I am interested in perception, whether it’s by machines or humans or whether it’s via colours, depths, or something else. The perception I wish to study is not just the mere encounter with external stimuli but also the filtering, summarizing, experiencing, and so many more cognitive and computational processes that accompany it, whether it’d be naturally occurring in humans or ingeniously implemented in machines.
In my free time, I love learning languages and the linguistic facts about them. Thanks to my upbringing, I acquired Mandarin Chinese and English across Hangzhou and Vancouver. I then learned Spanish in school, and now I am learning Japanese and French for fun. It does pay off massively for cultural understanding when travelling, which is why I love the latter also!
My favourite sports are tennis and skiing/snowboarding.

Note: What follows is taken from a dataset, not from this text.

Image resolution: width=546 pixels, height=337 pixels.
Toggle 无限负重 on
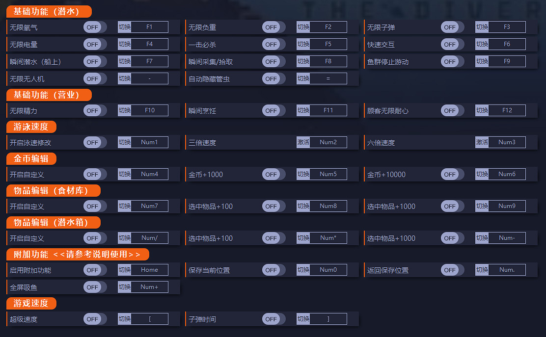(x=273, y=27)
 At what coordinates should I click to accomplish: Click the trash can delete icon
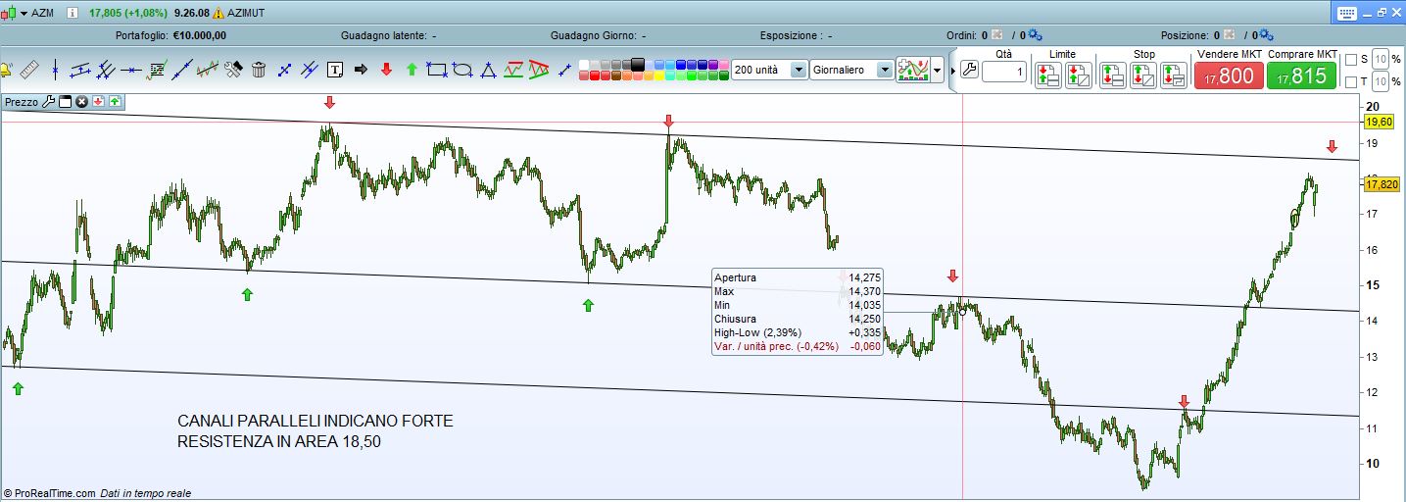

Real-world applications of Visual Place Recognition (VPR) often rely on cloud computing, where query images or videos are transmitted elsewhere for visual localization. However, limited network bandwidth forces a reduction in image quality, which degrades global image descriptors and consequently VPR accuracy. We address this issue at the descriptor extraction level with a knowledge-distillation framework that transfers feature representations from high-quality images to low-quality ones, allowing VPR methods to produce more discriminative descriptors from the latter. Our approach leverages three complementary loss functions the Inter-channel Correlation Knowledge Distillation (ICKD) loss, Mean Squared Error (MSE) loss, and a weakly supervised Triplet loss to guide a student network in approximating the high-quality features produced by a teacher network. Extensive experiments on multiple VPR methods and datasets subjected to JPEG compression, resolution reduction, and video quantization demonstrate significant improvements in recall rates. Furthermore, our work fills a gap in the literature by exploring the impact of video-based data on VPR performance, thereby contributing to more reliable place recognition in resource-constrained environments.